The C/C++ compiler generates code for characters and strings in EBCDIC format (default) or ASCII format, as required. You specify the format you want by means of the LITERAL-ENCODING option of the MODIFY-SOURCE-PROPERTIES .statement.
MODIFY-SOURCE-PROPERTIES ..., LITERAL-ENCODING=*NATIVE|*ASCII-FULL
LITERAL-ENCODING=*NATIVE
The compiler generates code for characters and strings in EBCDIC format.*NATIVE is the default.
LITERAL-ENCODING=*ASCII-FULL
The compiler generates code for characters and strings in ASCII format. In addition, the _LITERAL_ENCODING_ASCII
preprocessor define is set to 1. Unless the _ASCII_SOURCE
preprocessor define is set to 0 (see "Controlling the mapping of original functions to the associated ASCII variants"), the EBCDIC library functions are automatically mapped to the associated ASCII functions.

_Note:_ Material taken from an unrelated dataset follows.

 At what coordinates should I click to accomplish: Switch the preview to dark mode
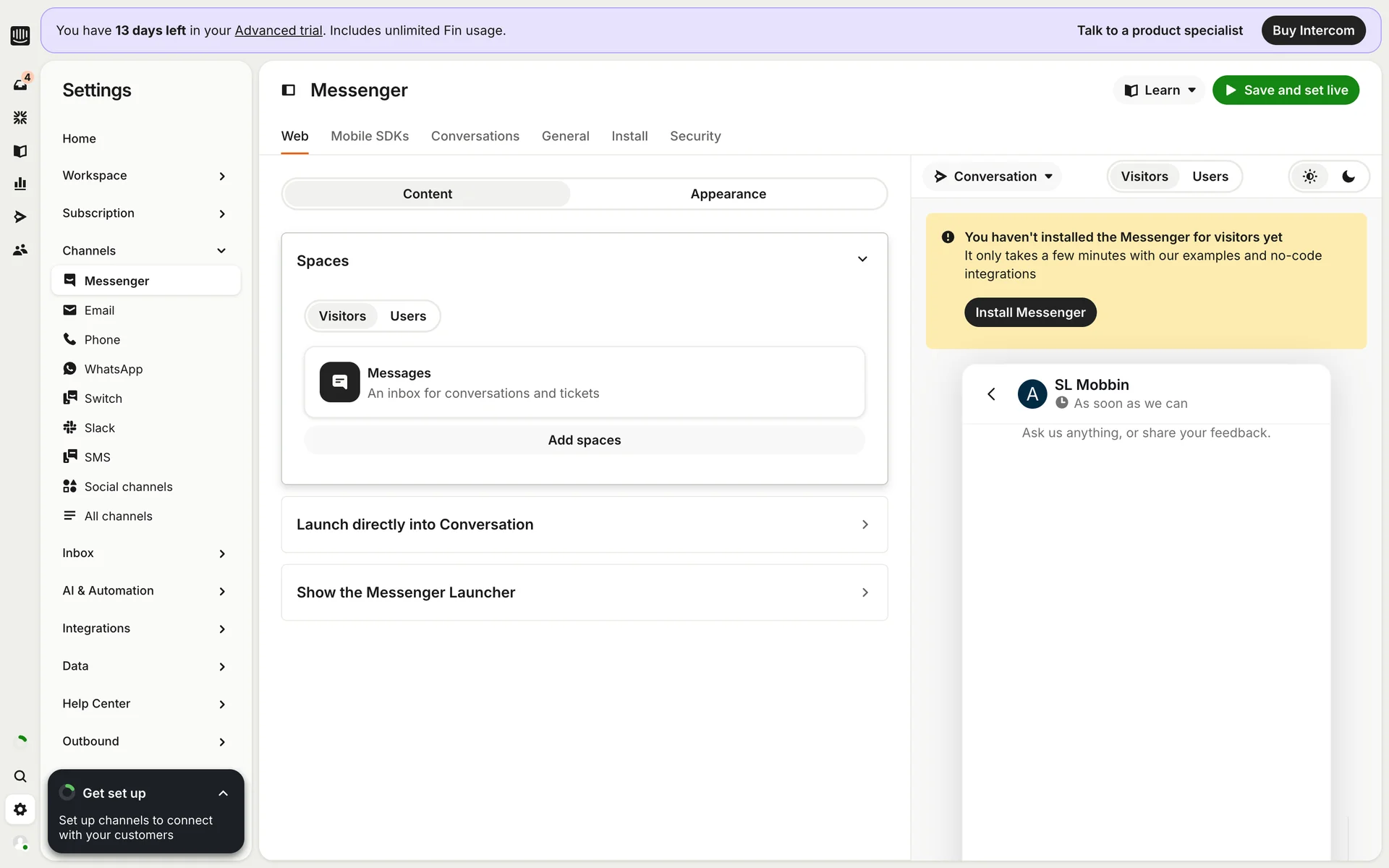[x=1348, y=176]
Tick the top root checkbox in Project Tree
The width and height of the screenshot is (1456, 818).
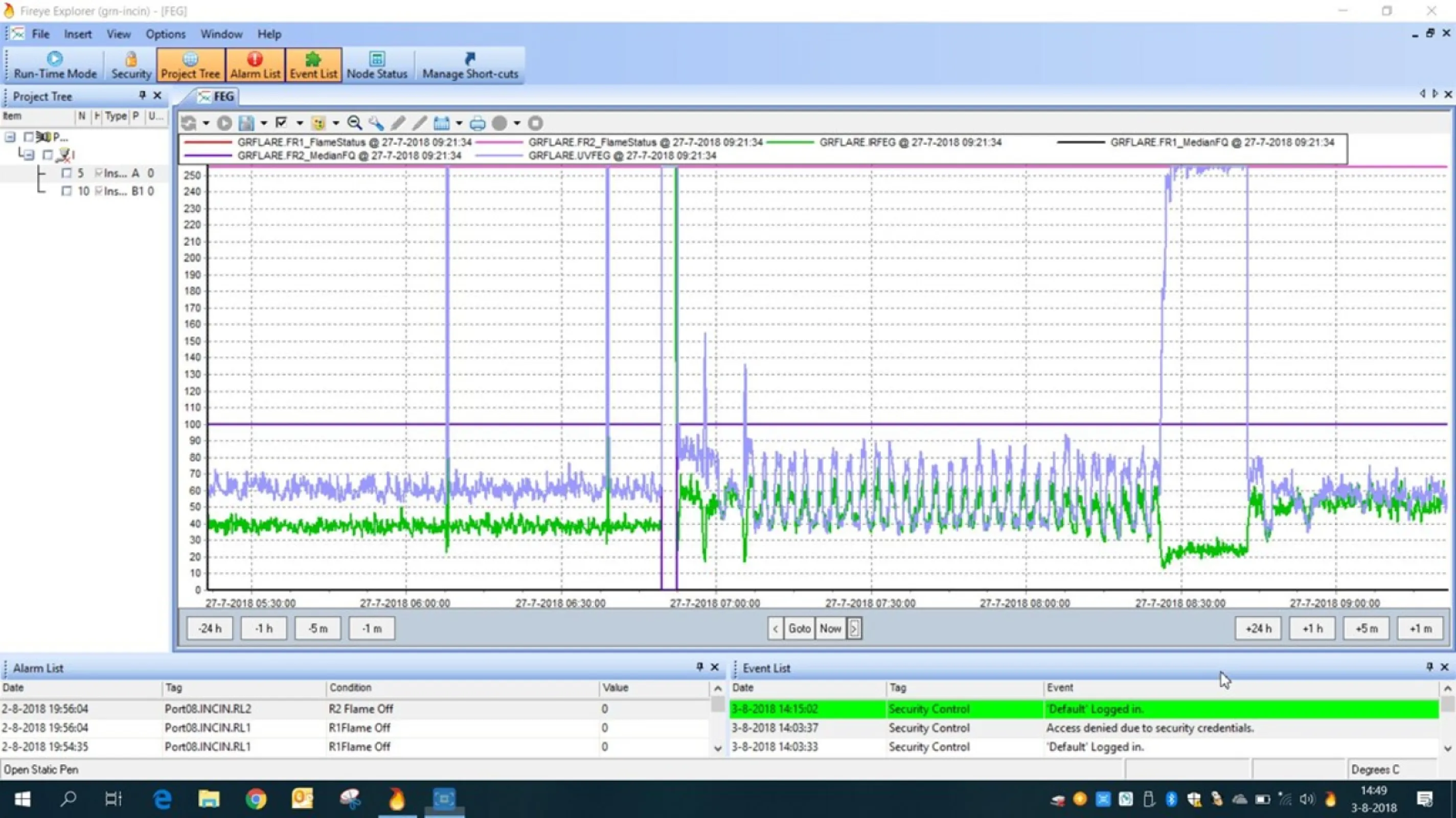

In POSIX you specify ASCII encoding by means of the following option:
-K literal_encoding_ascii_full
If you want to use ASCII support, you have to specify the MODIFY-MODULE-PROPERTIES statement as follows:
MODIFY-MODULE-PROPERTIES - ... LOWER-CASE-NAMES=*YES, - SPECIAL-CHARACTERS=*KEEP, - ...
This prevents:
the names of the ASCII functions (see "C library functions that support ASCII encoding") from being truncated to eight characters
lowercase letters from being converted to uppercase and the character “_” from being replaced by “$” in the function names
In POSIX, you specify the following to achieve this:
-K llm_keep
-K llm_case_lower
Parameter transfer and environment variables
The LITERAL-ENCODING option also defines the format in which these strings are transferred to the main function. When LITERAL-ENCODING= *ASCII-FULL, the strings specified are consequently by default transferred to the main function in ASCII format. You can thus produce applications which have been ported to BS2000 or were originally generated as EBCDIC applications as ASCII applications without any need for intervention in the source code.